Eines der wesentlichen Übel unserer Kultur und Gesellschaft und eine der Hauptursachen für die Situation, in der wir heute global stecken, ist nach Jascha Rohr der Subjekt-Objekt- Dualismus. Wenn jemand oder etwas zum Objekt degradiert wird, dann kann „es“ beherrscht, ausgebeutet, unterdrückt, erniedrigt und sogar getötet werden. Ein Objekt ist de facto alles, was nicht menschlich ist, und oft werden sogar Menschen zum Objekt gemacht, weil sie nicht der bestimmenden Klasse angehören.
Die bisherigen Ansätze von Zusammenarbeit beziehen sich meist nur auf das gemeinsame Wirken von Menschen.

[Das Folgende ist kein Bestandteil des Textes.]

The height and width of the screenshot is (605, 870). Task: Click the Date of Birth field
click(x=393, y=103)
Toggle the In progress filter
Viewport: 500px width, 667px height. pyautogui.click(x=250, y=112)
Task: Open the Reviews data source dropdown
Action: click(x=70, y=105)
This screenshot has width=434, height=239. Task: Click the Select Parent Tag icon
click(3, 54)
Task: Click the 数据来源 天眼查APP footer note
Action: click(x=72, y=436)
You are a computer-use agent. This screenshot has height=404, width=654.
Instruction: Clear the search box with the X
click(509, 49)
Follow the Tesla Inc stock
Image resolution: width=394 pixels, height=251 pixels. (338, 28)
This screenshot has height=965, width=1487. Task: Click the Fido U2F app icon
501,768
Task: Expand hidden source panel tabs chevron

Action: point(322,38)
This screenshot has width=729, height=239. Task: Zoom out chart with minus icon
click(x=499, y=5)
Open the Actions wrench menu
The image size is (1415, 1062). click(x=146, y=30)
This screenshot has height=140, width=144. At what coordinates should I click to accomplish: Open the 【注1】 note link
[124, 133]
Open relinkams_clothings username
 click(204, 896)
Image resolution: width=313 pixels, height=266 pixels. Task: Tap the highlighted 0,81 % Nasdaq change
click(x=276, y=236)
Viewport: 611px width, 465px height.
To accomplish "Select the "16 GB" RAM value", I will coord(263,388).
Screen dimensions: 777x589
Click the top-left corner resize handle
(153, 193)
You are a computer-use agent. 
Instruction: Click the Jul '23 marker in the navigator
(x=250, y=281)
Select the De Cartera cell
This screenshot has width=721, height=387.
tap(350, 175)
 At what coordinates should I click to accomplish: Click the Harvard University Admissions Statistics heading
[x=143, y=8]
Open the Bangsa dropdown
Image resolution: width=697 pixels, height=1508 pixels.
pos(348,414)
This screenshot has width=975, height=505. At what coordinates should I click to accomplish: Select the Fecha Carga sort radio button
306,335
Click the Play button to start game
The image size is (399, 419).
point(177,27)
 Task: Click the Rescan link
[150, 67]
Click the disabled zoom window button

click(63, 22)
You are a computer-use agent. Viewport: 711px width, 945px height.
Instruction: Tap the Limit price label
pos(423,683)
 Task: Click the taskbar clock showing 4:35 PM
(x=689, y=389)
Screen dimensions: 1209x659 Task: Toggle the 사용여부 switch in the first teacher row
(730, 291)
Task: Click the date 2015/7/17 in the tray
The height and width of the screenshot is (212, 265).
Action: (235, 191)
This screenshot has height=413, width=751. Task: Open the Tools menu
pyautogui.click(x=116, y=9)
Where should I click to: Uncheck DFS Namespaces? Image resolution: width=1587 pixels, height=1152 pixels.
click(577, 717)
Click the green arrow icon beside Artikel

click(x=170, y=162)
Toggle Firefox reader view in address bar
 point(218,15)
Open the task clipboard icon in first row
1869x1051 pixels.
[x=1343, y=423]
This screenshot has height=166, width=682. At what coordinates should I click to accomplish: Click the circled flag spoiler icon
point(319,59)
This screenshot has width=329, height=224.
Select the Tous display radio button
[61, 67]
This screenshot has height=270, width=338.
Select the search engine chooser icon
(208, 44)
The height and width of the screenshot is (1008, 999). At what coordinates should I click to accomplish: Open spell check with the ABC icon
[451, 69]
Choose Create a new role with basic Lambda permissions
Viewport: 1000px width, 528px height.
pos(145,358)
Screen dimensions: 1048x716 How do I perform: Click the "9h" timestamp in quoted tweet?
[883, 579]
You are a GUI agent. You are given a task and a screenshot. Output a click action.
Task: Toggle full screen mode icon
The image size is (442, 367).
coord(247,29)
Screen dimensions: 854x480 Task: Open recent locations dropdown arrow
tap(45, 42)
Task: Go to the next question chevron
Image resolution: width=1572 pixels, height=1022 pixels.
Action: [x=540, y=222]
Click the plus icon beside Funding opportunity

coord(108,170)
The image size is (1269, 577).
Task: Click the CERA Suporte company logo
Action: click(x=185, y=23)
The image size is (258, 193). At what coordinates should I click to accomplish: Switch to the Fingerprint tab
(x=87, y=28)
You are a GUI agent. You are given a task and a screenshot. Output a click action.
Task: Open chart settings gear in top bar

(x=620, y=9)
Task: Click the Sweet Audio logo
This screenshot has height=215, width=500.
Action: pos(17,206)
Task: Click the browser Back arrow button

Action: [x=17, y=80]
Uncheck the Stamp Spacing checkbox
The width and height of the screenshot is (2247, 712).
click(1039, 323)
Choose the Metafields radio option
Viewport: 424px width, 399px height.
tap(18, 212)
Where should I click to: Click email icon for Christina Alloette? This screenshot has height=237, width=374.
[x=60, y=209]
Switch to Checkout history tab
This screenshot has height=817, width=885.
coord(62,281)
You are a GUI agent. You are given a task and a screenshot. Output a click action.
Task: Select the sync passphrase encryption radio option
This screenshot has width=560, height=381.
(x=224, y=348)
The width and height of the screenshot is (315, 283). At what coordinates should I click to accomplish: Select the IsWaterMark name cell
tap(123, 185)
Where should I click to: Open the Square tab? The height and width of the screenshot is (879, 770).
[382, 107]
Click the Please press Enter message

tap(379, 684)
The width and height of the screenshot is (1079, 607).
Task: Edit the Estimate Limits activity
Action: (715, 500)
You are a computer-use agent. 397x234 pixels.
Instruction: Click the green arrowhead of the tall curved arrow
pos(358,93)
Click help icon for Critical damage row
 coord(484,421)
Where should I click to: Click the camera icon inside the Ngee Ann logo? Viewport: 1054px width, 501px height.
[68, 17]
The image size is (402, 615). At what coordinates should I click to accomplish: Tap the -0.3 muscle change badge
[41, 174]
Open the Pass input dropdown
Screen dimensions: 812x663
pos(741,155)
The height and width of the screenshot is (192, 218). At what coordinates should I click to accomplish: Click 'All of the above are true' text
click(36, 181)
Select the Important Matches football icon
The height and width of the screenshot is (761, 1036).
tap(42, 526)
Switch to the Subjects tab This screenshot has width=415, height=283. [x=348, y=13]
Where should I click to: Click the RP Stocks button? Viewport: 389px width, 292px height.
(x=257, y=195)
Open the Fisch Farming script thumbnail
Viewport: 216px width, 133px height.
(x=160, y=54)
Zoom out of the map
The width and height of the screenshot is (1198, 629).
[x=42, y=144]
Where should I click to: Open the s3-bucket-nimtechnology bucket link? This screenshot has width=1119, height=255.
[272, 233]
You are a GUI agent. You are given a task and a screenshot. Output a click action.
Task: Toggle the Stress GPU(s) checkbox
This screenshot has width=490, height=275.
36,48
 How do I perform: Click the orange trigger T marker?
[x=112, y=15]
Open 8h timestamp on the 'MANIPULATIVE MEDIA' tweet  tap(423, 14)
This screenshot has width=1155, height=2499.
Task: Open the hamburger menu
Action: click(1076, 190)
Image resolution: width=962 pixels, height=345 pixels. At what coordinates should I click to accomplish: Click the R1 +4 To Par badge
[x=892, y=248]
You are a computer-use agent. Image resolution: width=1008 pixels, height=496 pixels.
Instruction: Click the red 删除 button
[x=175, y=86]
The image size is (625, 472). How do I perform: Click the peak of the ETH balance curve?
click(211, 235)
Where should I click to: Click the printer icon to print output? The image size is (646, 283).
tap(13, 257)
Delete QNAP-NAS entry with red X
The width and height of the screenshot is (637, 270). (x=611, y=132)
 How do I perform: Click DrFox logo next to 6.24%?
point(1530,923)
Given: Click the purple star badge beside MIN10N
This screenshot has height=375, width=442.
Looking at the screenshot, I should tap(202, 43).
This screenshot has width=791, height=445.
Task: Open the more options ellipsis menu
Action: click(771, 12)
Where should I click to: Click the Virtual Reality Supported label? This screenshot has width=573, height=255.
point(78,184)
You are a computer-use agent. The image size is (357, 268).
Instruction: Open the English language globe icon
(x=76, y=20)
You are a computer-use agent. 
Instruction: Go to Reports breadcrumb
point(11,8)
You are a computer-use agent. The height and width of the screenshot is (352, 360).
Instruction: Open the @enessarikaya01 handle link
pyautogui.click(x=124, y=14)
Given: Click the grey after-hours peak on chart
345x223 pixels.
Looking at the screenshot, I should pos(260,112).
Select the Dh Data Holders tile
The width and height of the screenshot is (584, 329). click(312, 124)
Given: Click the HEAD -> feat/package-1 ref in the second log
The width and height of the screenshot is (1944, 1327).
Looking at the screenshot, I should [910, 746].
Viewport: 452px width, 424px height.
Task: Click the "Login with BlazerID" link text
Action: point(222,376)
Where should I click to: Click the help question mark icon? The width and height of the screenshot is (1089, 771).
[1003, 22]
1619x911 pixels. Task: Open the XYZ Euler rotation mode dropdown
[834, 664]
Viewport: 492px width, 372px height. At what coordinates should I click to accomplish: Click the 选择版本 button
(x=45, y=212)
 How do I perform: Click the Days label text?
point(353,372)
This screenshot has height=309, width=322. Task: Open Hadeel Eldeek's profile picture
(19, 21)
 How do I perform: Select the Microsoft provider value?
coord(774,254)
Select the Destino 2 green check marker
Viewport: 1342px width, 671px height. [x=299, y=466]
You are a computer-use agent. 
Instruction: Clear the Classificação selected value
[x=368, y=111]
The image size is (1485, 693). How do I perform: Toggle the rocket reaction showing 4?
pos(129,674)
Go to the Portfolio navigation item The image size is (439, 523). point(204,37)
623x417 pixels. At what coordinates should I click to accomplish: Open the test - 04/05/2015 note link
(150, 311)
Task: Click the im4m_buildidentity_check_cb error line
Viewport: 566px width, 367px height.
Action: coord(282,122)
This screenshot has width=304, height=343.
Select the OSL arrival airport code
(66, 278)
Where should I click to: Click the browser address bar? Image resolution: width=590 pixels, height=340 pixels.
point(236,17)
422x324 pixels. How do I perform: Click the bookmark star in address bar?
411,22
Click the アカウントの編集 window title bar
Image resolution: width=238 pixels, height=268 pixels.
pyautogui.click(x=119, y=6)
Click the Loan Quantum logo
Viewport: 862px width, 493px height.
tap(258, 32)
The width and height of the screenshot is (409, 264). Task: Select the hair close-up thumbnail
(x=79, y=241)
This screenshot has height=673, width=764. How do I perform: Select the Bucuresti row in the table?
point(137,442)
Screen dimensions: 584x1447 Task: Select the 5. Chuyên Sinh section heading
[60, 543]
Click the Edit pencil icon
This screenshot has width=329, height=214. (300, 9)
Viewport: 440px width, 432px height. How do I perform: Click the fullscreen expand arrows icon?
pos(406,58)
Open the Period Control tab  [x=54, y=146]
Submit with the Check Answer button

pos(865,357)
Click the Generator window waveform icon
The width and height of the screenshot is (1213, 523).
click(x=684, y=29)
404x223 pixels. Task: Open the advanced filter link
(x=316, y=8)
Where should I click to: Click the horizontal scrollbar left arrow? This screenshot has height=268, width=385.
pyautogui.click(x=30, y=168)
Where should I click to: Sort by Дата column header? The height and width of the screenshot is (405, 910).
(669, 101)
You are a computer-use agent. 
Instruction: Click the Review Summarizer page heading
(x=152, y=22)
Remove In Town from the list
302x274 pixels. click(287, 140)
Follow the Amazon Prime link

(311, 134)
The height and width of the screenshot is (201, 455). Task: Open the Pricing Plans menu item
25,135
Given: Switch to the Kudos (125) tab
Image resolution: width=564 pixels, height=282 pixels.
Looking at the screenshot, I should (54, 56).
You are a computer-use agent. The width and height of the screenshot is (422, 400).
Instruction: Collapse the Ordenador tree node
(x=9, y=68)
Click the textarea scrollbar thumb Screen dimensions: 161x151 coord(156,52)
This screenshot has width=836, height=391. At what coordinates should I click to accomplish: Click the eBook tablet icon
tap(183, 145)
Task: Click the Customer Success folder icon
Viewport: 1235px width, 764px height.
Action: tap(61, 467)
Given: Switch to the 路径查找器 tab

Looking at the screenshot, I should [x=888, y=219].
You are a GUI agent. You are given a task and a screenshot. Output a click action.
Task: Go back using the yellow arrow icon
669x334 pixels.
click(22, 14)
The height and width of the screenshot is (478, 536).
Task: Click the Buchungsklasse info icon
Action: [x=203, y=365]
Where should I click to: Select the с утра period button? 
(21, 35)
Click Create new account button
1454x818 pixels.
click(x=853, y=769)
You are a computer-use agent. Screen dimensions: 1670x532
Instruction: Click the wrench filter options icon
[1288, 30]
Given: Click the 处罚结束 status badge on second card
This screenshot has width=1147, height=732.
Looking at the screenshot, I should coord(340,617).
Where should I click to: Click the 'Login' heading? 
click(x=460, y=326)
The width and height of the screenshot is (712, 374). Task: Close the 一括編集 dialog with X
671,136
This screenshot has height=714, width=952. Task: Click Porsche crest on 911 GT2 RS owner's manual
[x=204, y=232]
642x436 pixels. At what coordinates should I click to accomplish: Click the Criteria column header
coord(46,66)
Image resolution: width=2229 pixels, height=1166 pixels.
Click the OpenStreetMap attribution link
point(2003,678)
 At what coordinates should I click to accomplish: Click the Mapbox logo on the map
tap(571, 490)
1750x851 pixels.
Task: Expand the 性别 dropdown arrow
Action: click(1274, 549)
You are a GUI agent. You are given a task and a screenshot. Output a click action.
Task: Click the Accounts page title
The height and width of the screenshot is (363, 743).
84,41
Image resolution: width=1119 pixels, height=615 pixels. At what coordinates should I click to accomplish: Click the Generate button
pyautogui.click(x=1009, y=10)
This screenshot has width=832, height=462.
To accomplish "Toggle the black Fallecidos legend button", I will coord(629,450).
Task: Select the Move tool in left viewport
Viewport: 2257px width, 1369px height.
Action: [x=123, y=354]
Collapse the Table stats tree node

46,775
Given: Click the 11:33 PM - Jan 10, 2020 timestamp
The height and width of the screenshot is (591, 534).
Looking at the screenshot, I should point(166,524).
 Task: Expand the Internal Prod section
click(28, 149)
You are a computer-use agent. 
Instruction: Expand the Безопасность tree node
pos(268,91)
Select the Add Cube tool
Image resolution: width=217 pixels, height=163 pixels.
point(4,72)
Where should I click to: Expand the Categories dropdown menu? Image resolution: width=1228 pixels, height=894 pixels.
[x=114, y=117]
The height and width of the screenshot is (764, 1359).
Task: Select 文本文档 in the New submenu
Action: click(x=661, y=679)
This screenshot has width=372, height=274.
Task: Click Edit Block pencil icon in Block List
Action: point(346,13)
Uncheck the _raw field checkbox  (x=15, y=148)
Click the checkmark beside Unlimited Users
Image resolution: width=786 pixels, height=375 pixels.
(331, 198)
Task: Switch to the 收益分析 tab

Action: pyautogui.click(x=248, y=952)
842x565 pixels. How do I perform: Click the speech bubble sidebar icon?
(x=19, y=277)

Dagegen möchte Jascha Rohr ermutigen, bei der Kokreation viel mehr mitzudenken:
„Das „Ko“ muss sich auf alle Mitmenschen, Mitgeschöpfe, Mitlebewesen, Mitdinge, kurz unsere gesamte Mitwelt beziehen. Dazu gehören auch abstrakte Dinge, wie Geschichten und Geschichte, Räume und Orte, Konzepte und Ideen, Kräfte und Energien, Systeme und Netzwerke, …Maschinen, Prozesse und Institutionen. Sie alle machen unsere Welt aus, sie haben Einfluss, Wirkung und Macht. Sie alle sind unser produktives Gegenüber, das „Ko“ der Kokreation.“ (S.61).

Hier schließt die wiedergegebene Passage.